***** Source material *****

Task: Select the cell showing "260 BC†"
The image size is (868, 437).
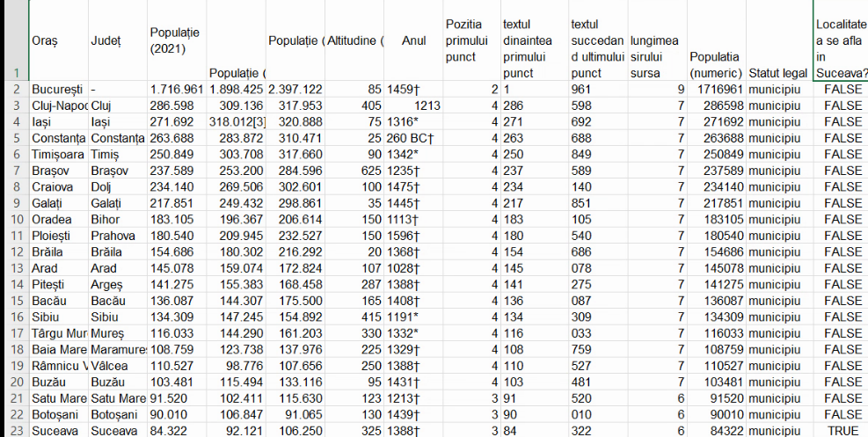Action: (x=412, y=138)
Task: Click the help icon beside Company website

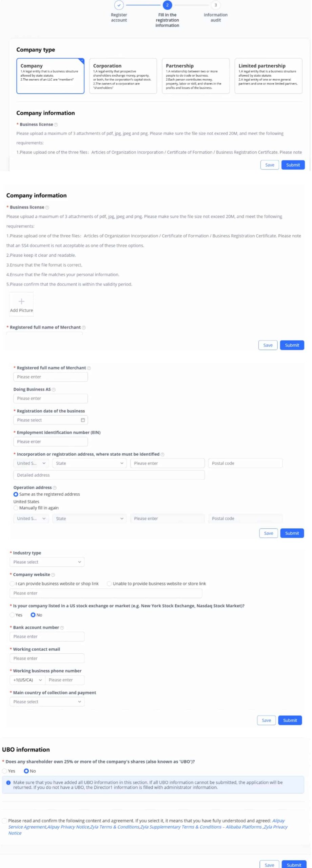Action: (x=53, y=575)
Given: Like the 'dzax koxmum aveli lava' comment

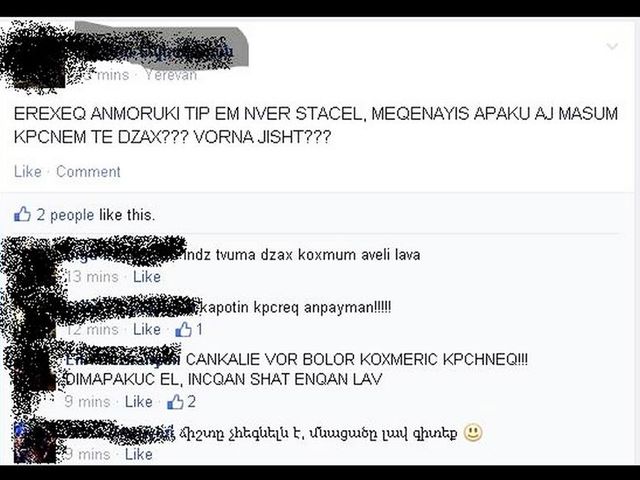Looking at the screenshot, I should 147,277.
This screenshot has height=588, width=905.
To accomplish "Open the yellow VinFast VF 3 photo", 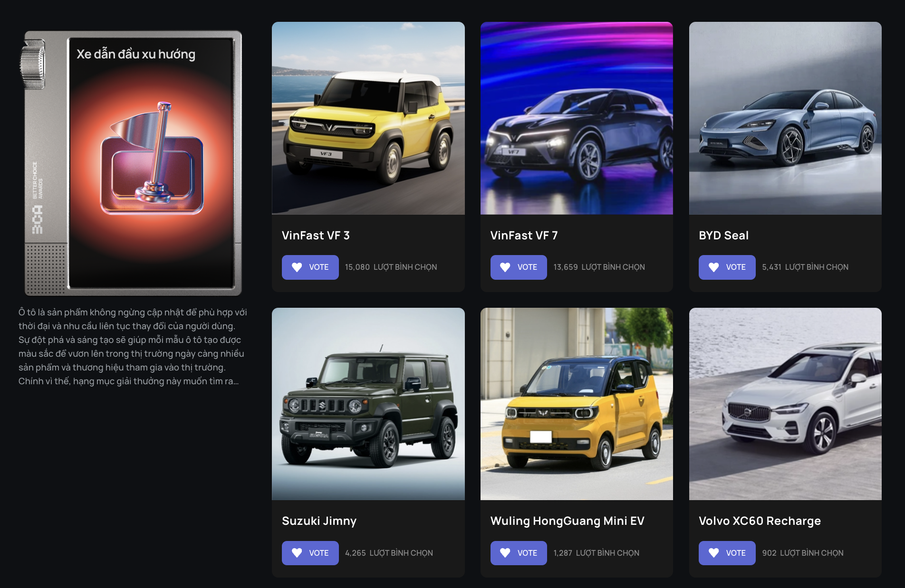I will [368, 118].
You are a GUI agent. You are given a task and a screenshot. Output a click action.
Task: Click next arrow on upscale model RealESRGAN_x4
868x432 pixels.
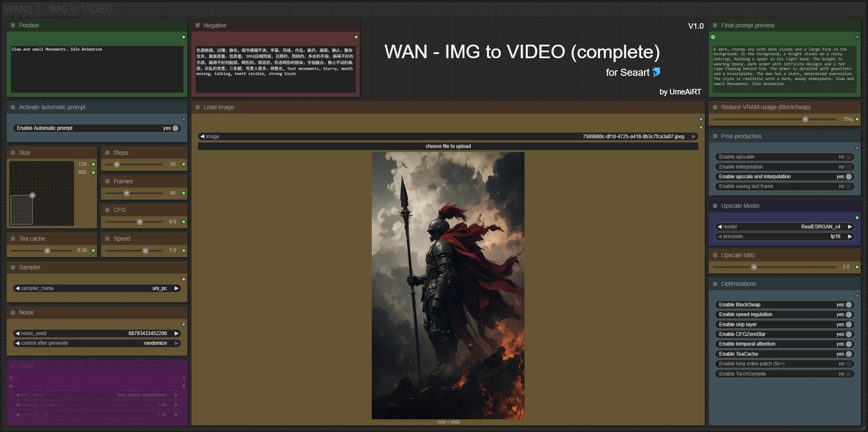point(850,227)
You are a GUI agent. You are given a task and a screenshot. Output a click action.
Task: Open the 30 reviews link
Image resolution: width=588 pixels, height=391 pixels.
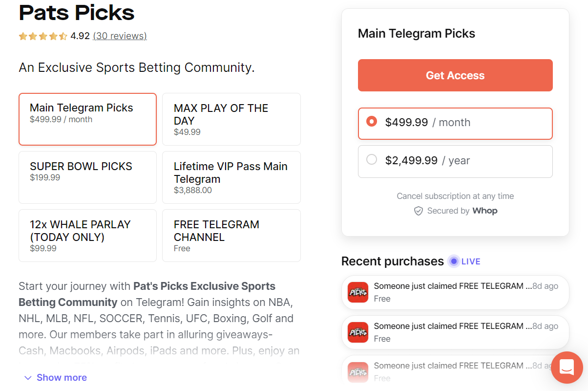[x=120, y=36]
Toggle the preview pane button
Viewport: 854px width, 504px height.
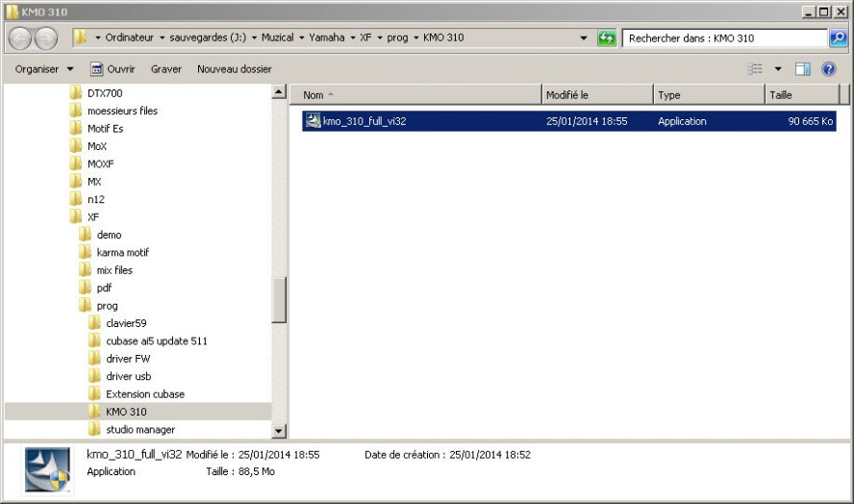tap(803, 69)
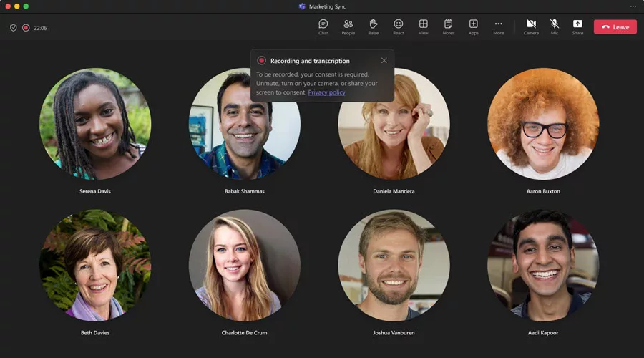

*****

Task item:
All that is wanted is an exact copy of the lines from the line bearing "868x432 pixels." through the final line of the entries, including both ends but no pictures.

Result of the exercise:
868x432 pixels.
point(850,227)
You are a GUI agent. You are given a task and a screenshot. Output a click action.
Task: Open the 30 reviews link
Image resolution: width=588 pixels, height=391 pixels.
[x=120, y=36]
Toggle the preview pane button
Viewport: 854px width, 504px height.
tap(803, 69)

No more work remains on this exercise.